勘のいい航の事だから何となく状況は理解しているのか、今回はやけに素直に納得した。


それから俺は毎朝一番に登校したが、見張りの効果があってか嫌がらせはピタッと無くなった。


俺達が見張りを始めて一か月が過ぎた。


「あれから一か月経ったけど、歩実への嫌がらせも無いし、もう終わったんじゃない?」夢は皆に訊いた。


「そうかもね。それらしい奴もいないし、もしかしたら俺達が見張っているのを見て諦めたのかも」元喜が答える。


「だとしたら見張りがいなくなったら、また再発するかもしれないな」航が呟いた。


「一回、見張り止めてみようか。犯人がどう出るか見ようよ」と俺は提案した。


俺の案は却下されかけたが、航が「今のままじゃ犯人も分からないし、押して駄目なら引いてみるのもありかもな」と言うとなぜか可決された。
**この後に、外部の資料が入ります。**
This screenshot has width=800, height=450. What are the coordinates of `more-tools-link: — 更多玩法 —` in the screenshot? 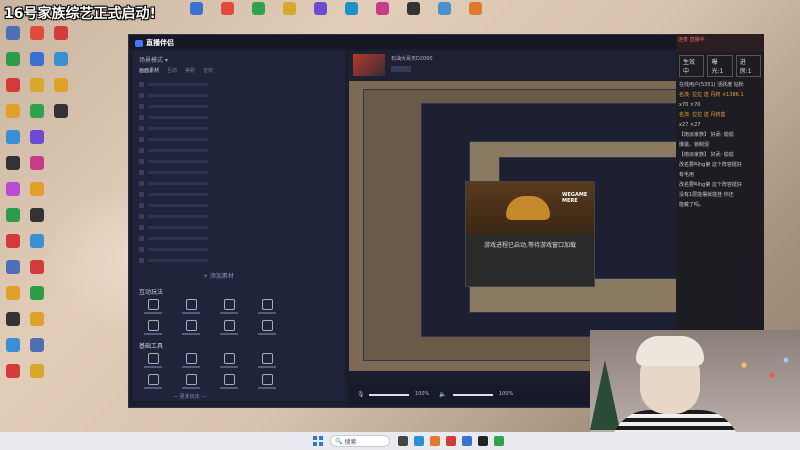 It's located at (190, 396).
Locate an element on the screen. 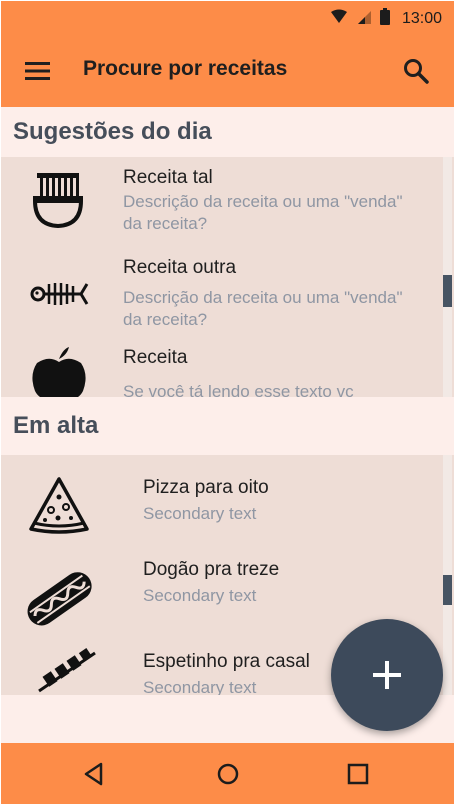 The width and height of the screenshot is (455, 805). section-header-suggestions: Sugestões do dia is located at coordinates (228, 132).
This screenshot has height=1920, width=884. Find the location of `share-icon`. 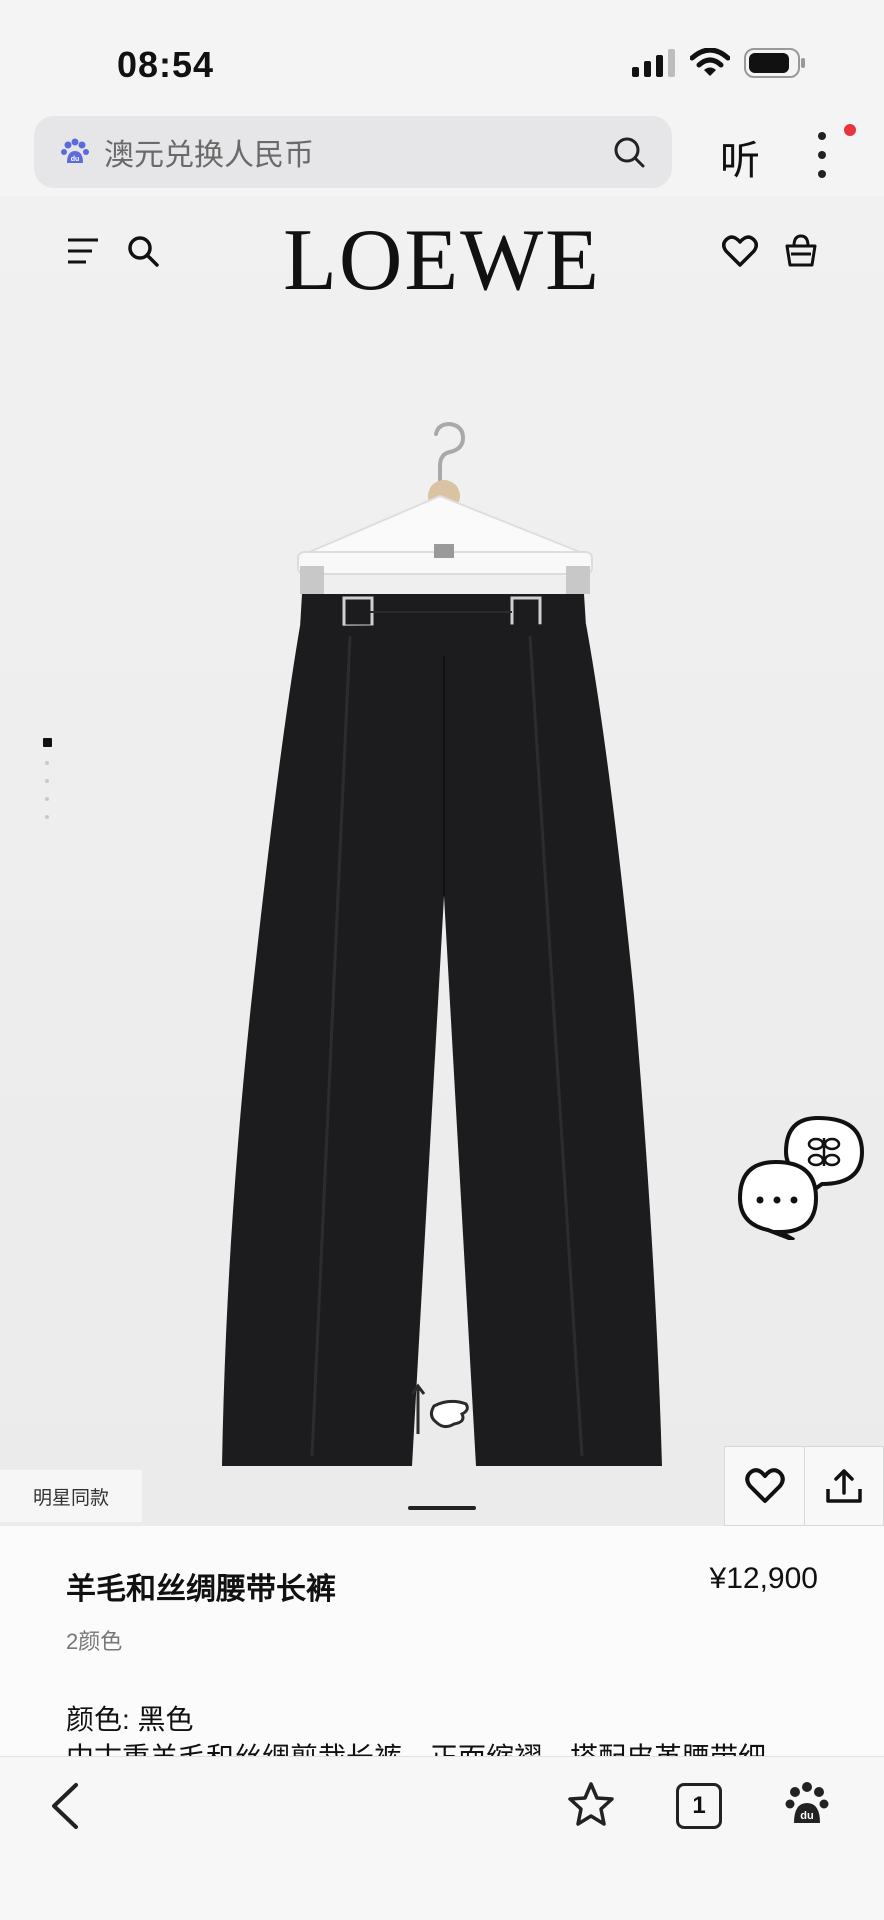

share-icon is located at coordinates (844, 1486).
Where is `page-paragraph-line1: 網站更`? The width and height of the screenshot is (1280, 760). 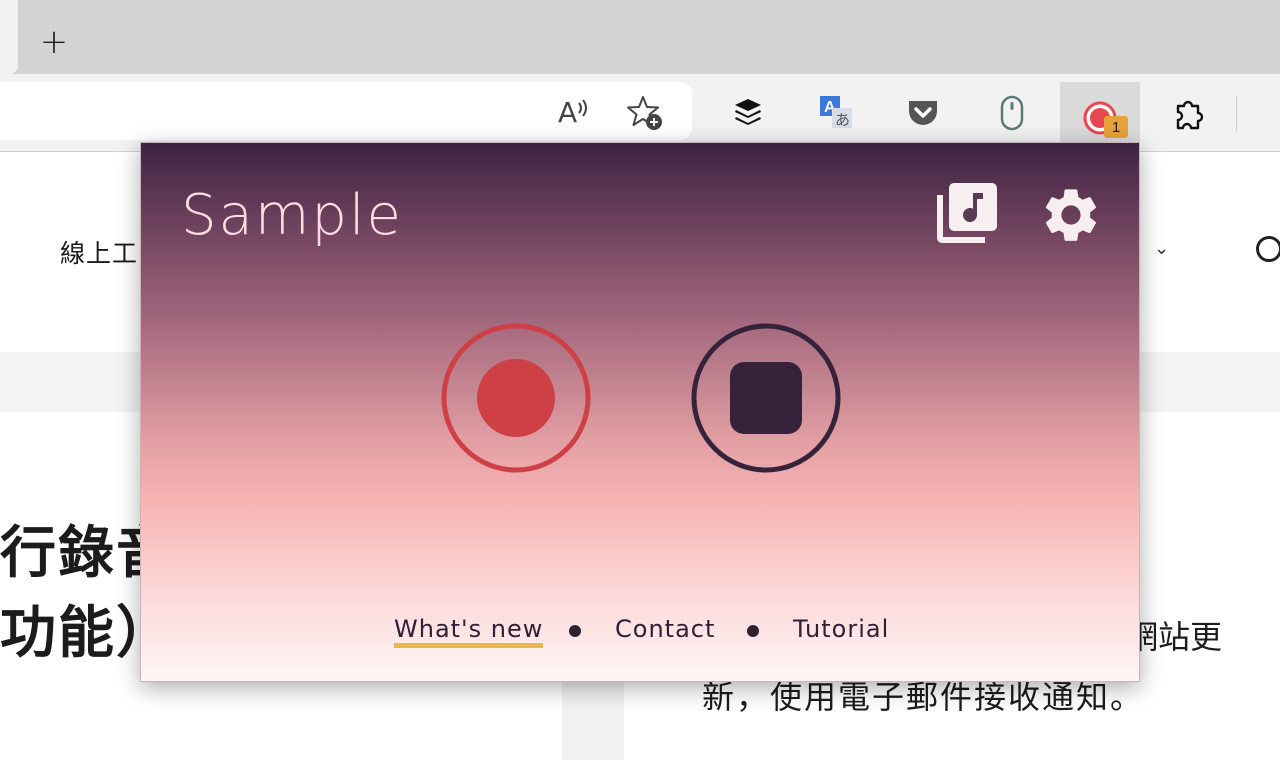
page-paragraph-line1: 網站更 is located at coordinates (1174, 637).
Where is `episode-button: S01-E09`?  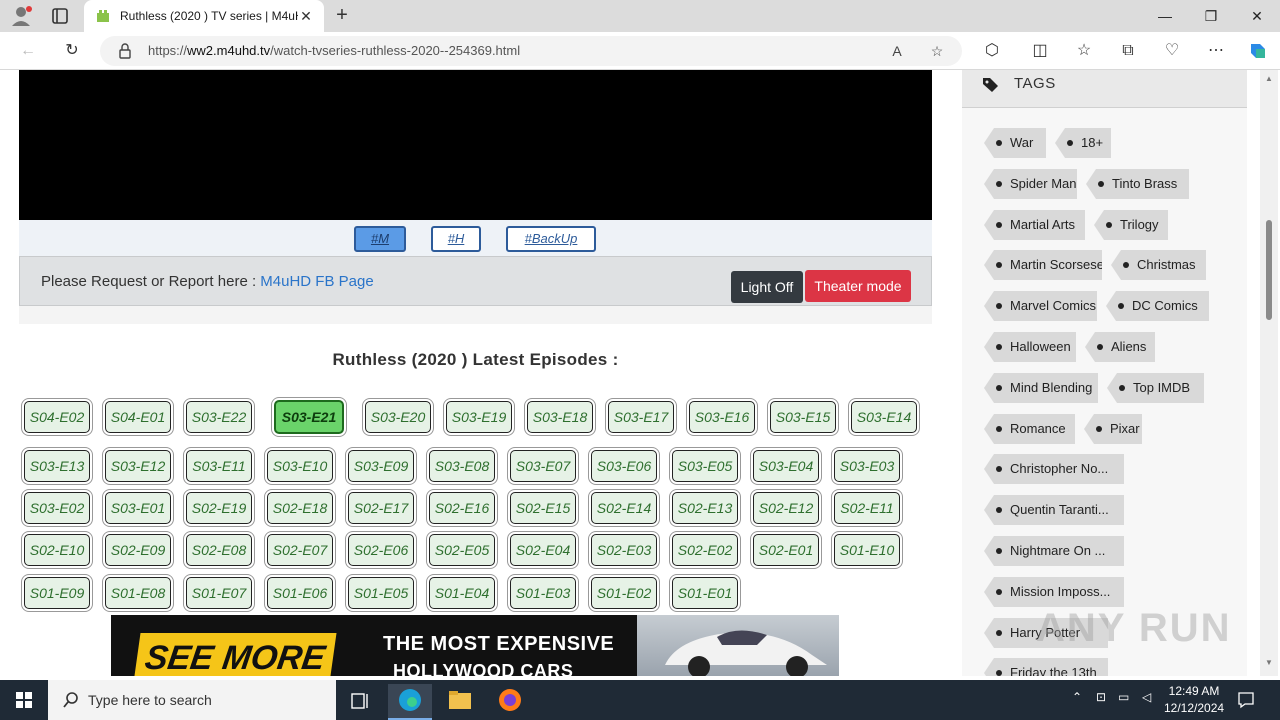
episode-button: S01-E09 is located at coordinates (57, 593).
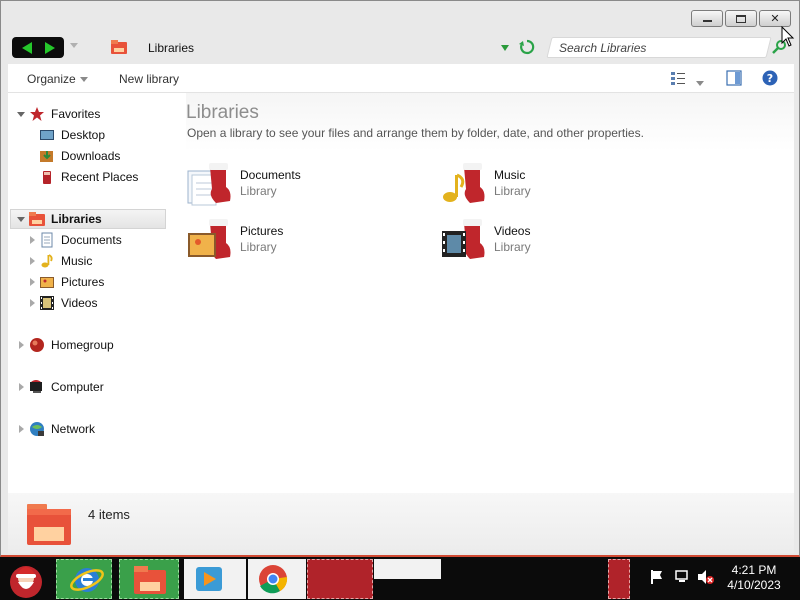 The width and height of the screenshot is (800, 600). What do you see at coordinates (50, 48) in the screenshot?
I see `forward-arrow-icon` at bounding box center [50, 48].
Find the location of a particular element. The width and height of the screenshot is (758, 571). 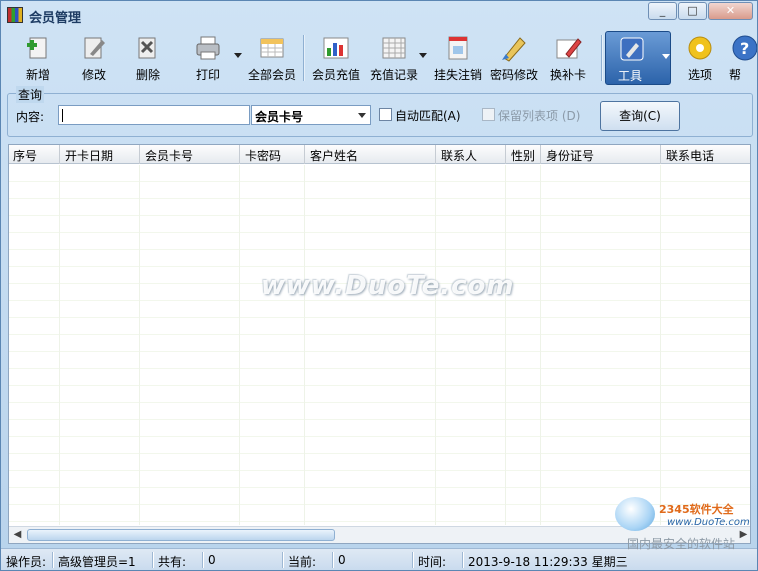

help-button: ? 帮 is located at coordinates (742, 58).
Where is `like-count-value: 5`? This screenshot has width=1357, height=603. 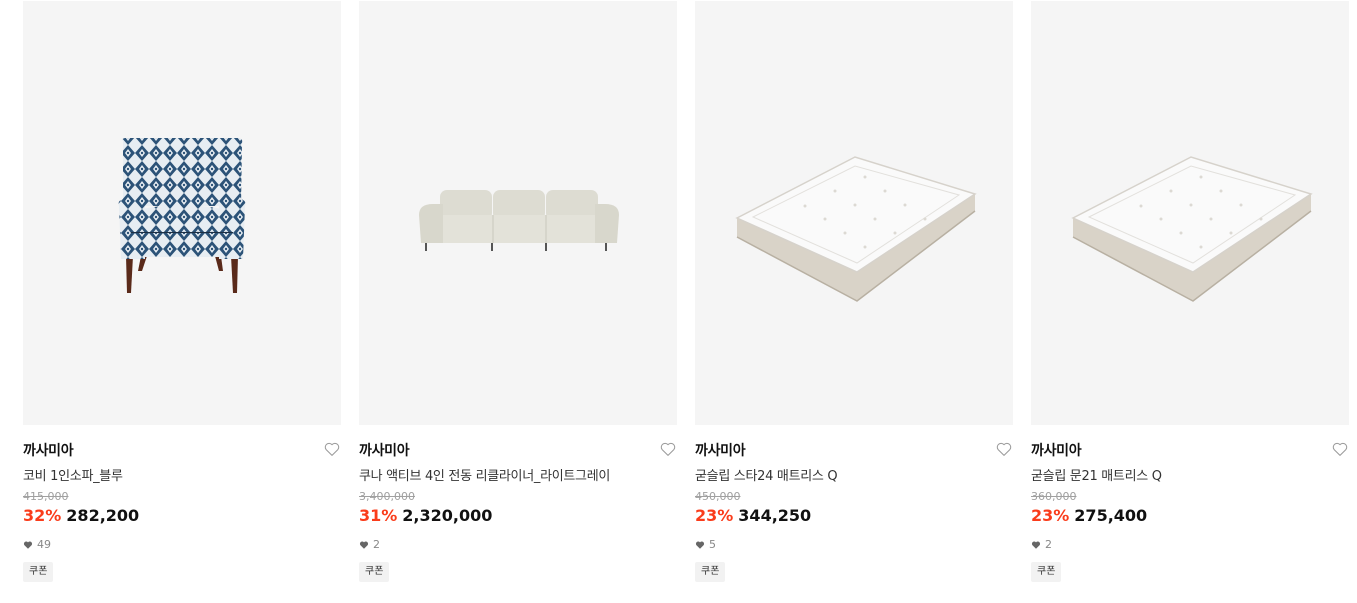 like-count-value: 5 is located at coordinates (712, 544).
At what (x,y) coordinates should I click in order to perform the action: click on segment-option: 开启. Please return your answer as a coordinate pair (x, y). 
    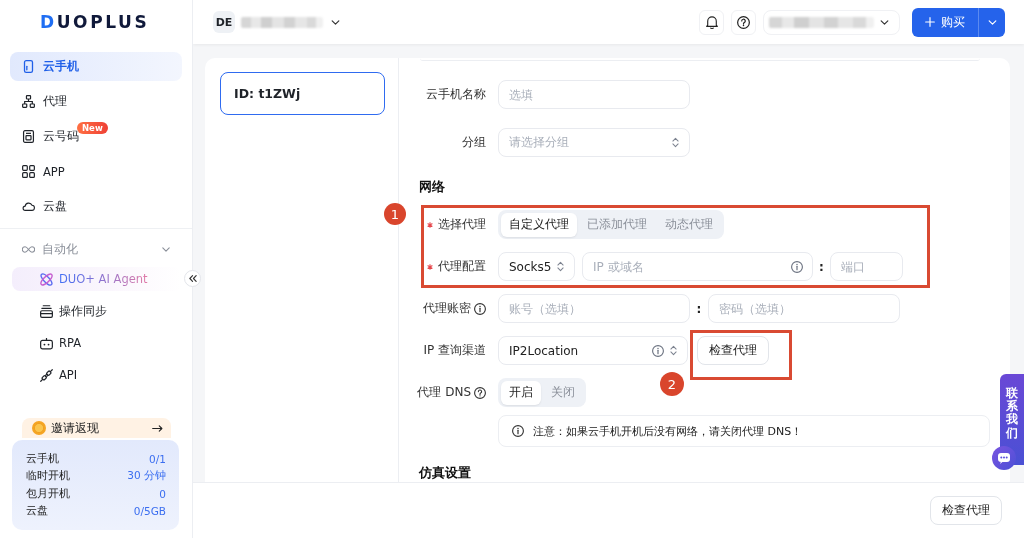
    Looking at the image, I should click on (521, 392).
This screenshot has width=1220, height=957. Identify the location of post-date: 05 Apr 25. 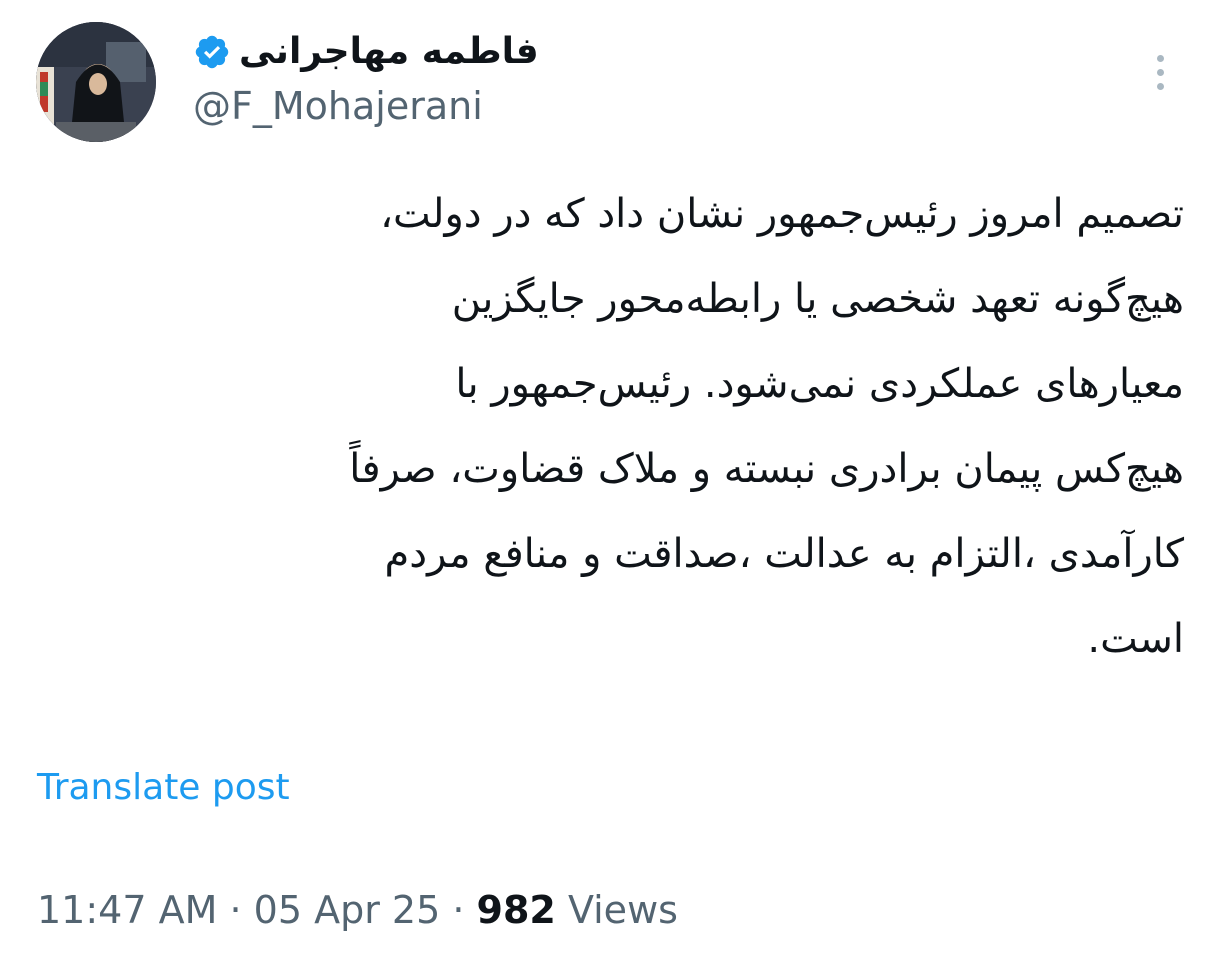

その日俺達五人と須藤、陽子は見張りをせずに帰る事にした。


次の日、俺はいつも通り誰よりも朝早く登校した。昨日見張りをしなかったからか、今日はしっかり嫌がらせが行われていた。


犯人も相当根気強く続ける気でいるようだ。


俺は犯人に対して苛立ちを感じながら、教室でそれらを片付けている途中、教室の外から足音が近付いてくるのが聞こえた。


俺は咄嗟に物陰に隠れようとしたが間に合わなかった。


ガラッと教室の扉が開き「やっぱりお前だったのか」と扉の向こうにいるそいつは言った。